Venerdì 5 giugno, ore 14.30: i nostri progetti vengono salvati per un’ultima volta sui computer e affidati alla masterizzazione. Venerdì 5 giugno, ore 17: le immagini iniziano a scorrere, la musica risuona nella sala di proiezione. Sono i nostri corti che, come per magia, dopo poche ore vengono trasmessi sul grande schermo. E sono sicura che nel buio di quella sala, di fronte a quelle immagini, il battito che si sentiva non era solo quello del mio cuore, ma quello di tutti noi: i venticinque studenti di quel corso, i professori, gli attori e tutte le persone presenti in sala che si lasciavano trasportare da quelle storie e si emozionavano.

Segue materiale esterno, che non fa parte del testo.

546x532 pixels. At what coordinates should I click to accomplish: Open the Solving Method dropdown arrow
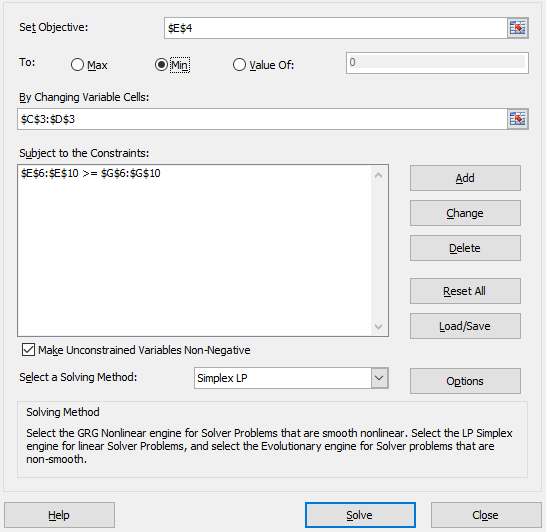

*26 anni, diplomata del master in Scrittura e produzione per la fiction e il cinema. Al corso di New York con lei hanno partecipato altri studenti della Cattolica: i suoi colleghi di master, Maria Luisa Bellucci, Gianluigi Cigna, Silvia Lombardi; gli studenti di Lettere e filosofia Andrea Brusa, Carlo Fracanzani, Alessia Liparoti e Andrea Marchetti; gli studenti di Scienze linguistiche Martina Costa e Stefania Oriana Tamassia; Andrea Italia, interfacoltà Economia-Lettere e filosofia; Carlotta Manzoni di Psicologia; Pablo Solari di Scienze politiche; e i laureati Silvia Martinoli, Claudia Orlandi, Davide Mardegan.